Article updated June 27, 2017 by Dave Read
780 Holmes Road Revisited,* or, Where’s the Art, Bob?
Throughout his career, Bob Dylan has been an exponent of the “folk process,” wherein an artist appropriates an extant song, modifies it to the degree that now there are two songs, which may appear to be siblings, but not identical twins.
Blowin’ in the Wind is an example, adapted from the African-American spiritual No More Auction Block; no one would confuse the two, nor would anyone deny that the new song has it’s own merit.
Whether or not one improves the other or amounts to a meritorious extension of the other, is irrelevant – upon composition of the new work, a new discussion begins.

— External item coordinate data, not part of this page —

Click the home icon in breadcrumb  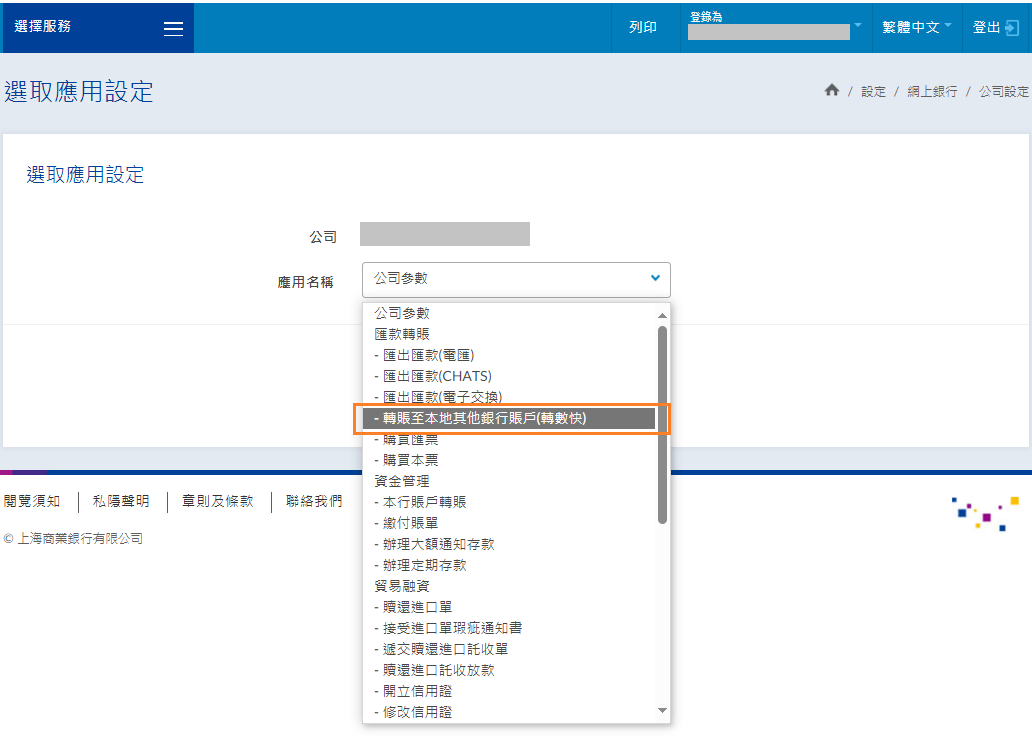pyautogui.click(x=831, y=91)
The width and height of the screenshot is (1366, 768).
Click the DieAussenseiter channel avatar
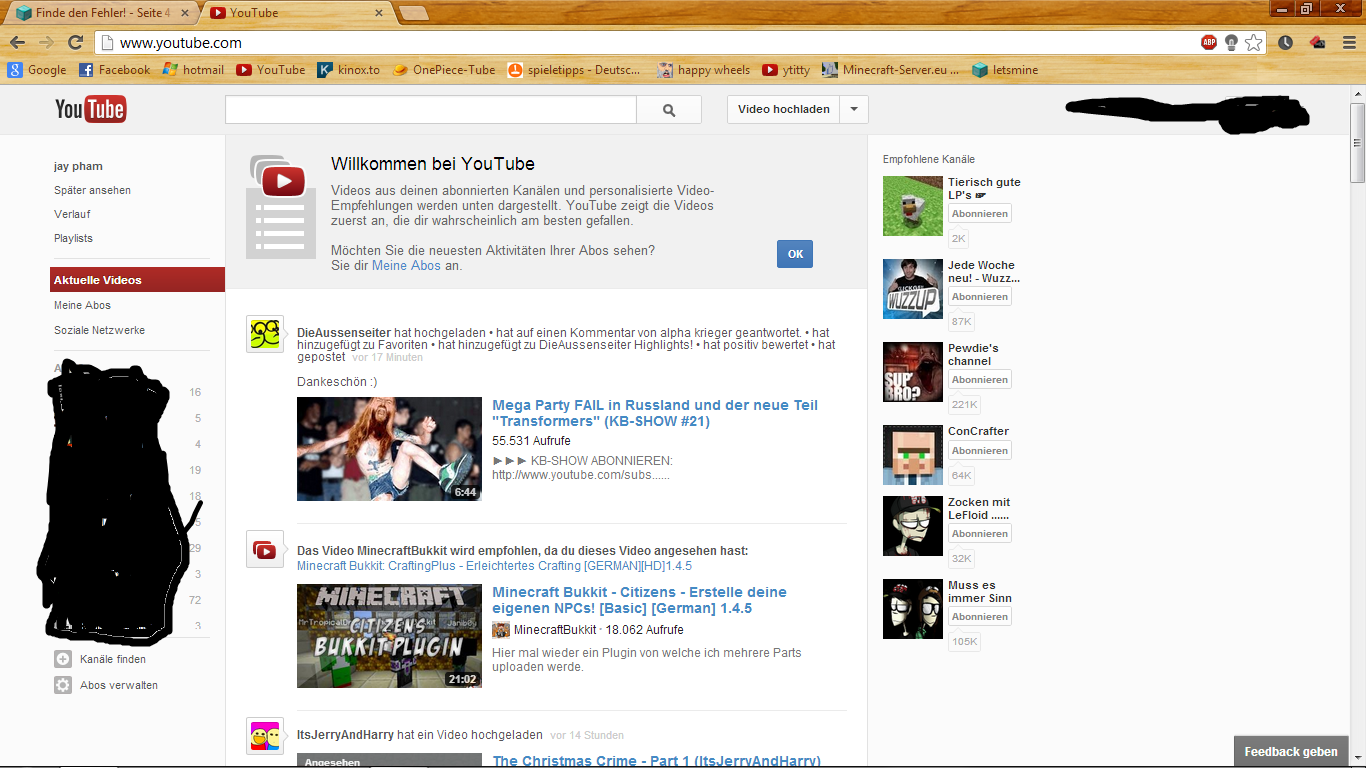pos(265,334)
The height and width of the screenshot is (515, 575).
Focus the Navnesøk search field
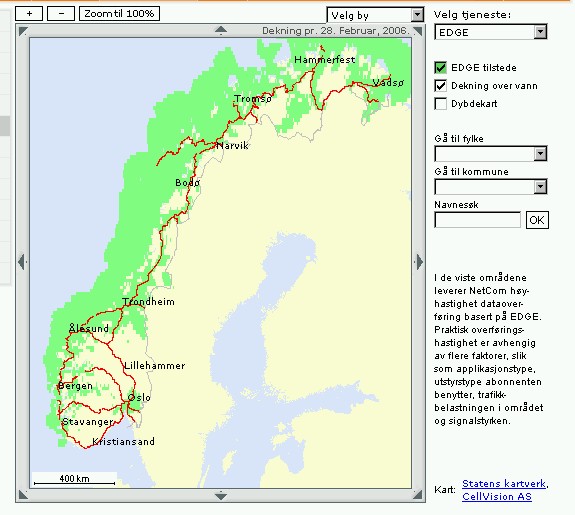click(x=477, y=220)
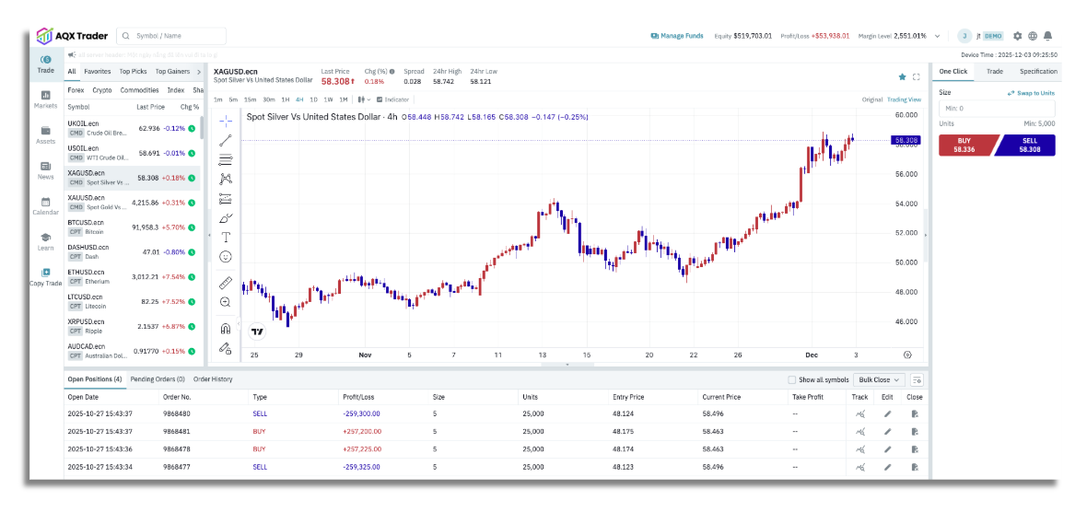Enable the Show all symbols checkbox
Image resolution: width=1087 pixels, height=512 pixels.
click(x=792, y=380)
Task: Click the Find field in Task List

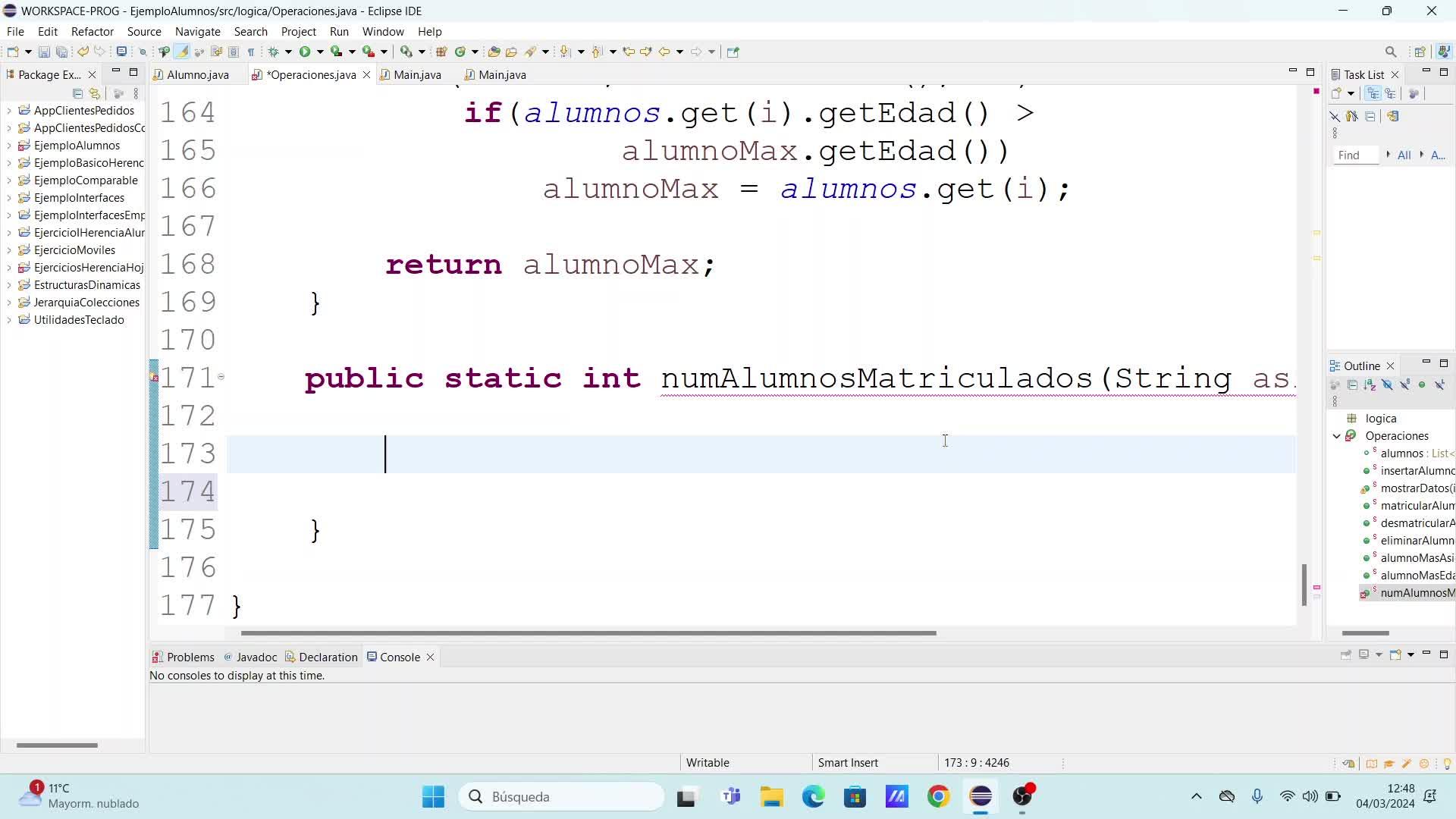Action: point(1355,155)
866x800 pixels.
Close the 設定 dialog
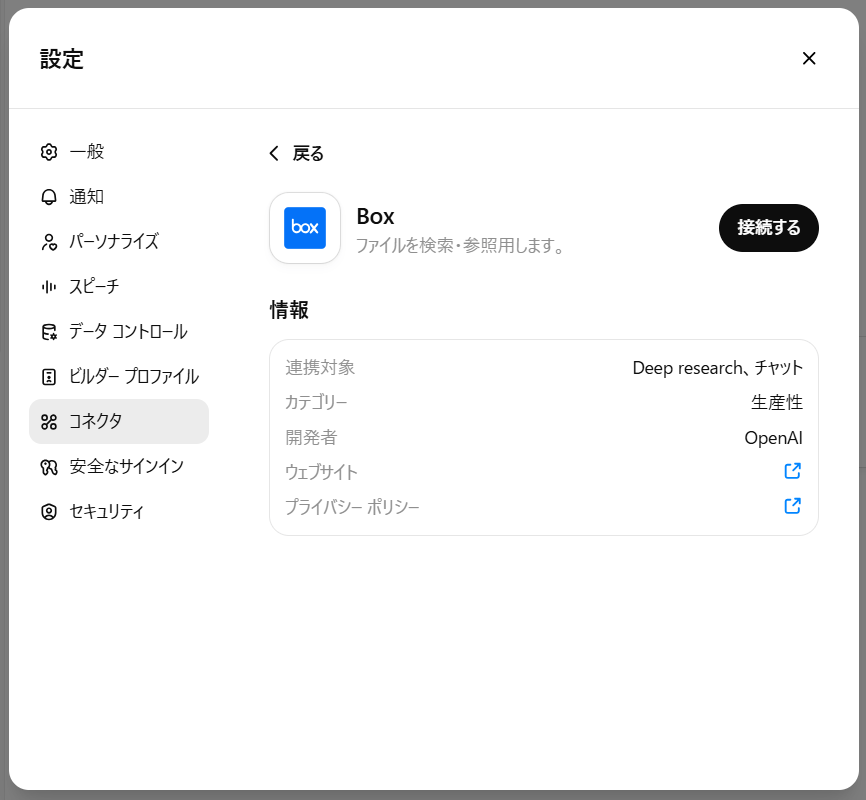pyautogui.click(x=809, y=58)
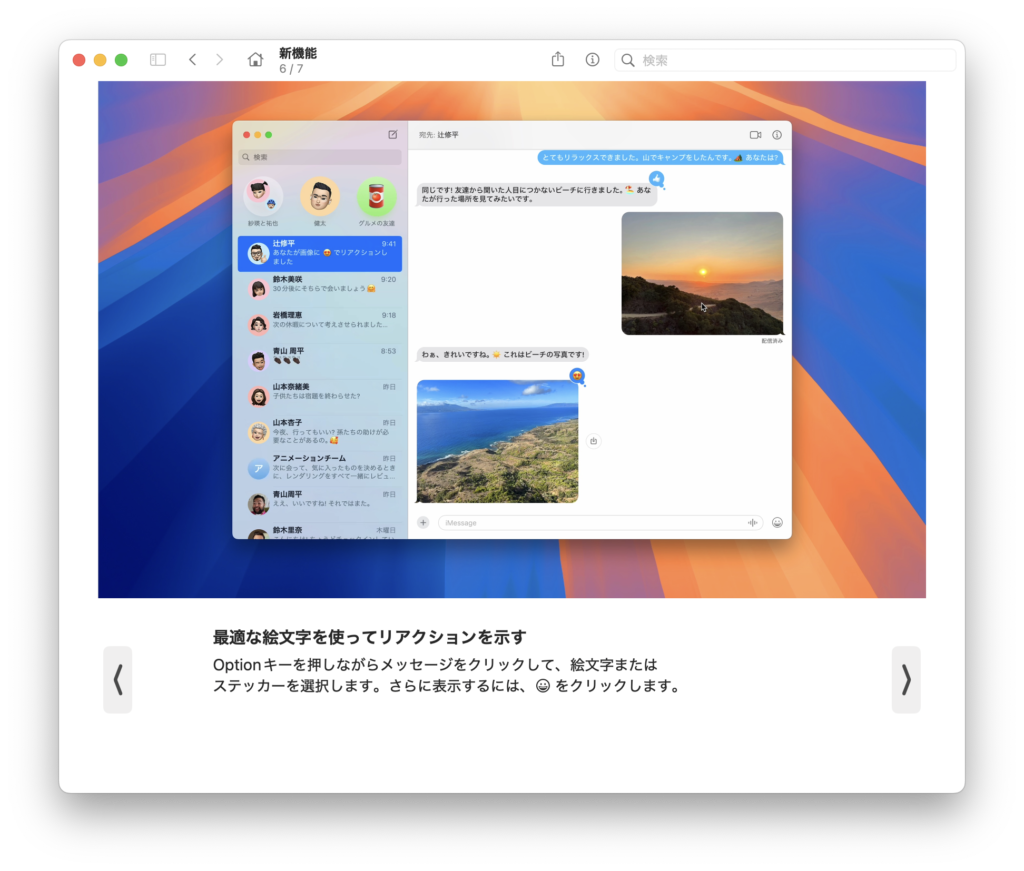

But Dylan also has simply appropriated the folk process product of others when it suited him, such as on his first album, when he recorded Dave Van Ronk’s adaptation of the traditional folk song House of the Rising Sun, depriving his mentor Van Ronk the full benefit of his own artful work.
Dave Van Ronk was a big man, got over it, and eventually was delighted to point out that Dylan eventually stopped performing the House of the Rising Sun after Eric Burdon and The Animals had a big hit with it, for fear of being dissed for ripping them off!
Now there’s news that Bob Dylan has taken the “folk process” to a whole new level, of particular interest to us in the Berkshires, because he’s playing fast and loose with Moby-Dick. In order to fulfil his obligation to the Swedish Academy, which blew the world’s mind last year when it awarded him the Nobel Prize in Literature, he delivered a lecture on June 4, just 2 days before the $923,000 cash part of the prize would have turned to dust.
In it, he said Moby-Dick, All Quiet on the Western Front and The Odyssey “have stuck with me ever since I read them way back in grammar school…” and he wanted to tell us about them. Regardless of precisely when Bob Dylan attended “grammar school,” it’s clear he’s referencing a long-ago time, and so we wouldn’t begrudge him a little “googling” in preparing his remarks.
But, especially with a million bucks at stake, one would expect a little more “folk process” than what Mr. Dylan delivered. If you google “Moby-Dick,” the website SparkNotes appears – and if you read the Moby Dick section of Dylan’s lecture, you’ll see enough of SparkNotes to earn a grammar school kid a failing grade for plagiarism.
As reported by Andrea Pitzer in Slate:
“Across the 78 sentences in the lecture that Dylan spends describing Moby-Dick, even a cursory inspection reveals that more than a dozen of them appear to closely resemble lines from the SparkNotes site. And most of the key shared phrases in these passages (such as “Ahab’s lust for vengeance” in the above lines) do not appear in the novel Moby-Dick at all.”
I’ll bet there are a thousand MFA candidates in writing programs across America, and not a few tenured professors too, who would pay good money for a chance to help Bob Dylan edit his shopping list! Why, then, wouldn’t he reach out for help on a $923,000 speech – at least enough help that would merit a passing grade in grammar school?
*780 Holmes Road is the Pittsfield, MA address of Arrowhead, where Herman Melville wrote Moby-Dick; Bob Dylan’s most famous album is called “Highway 61 Revisited.”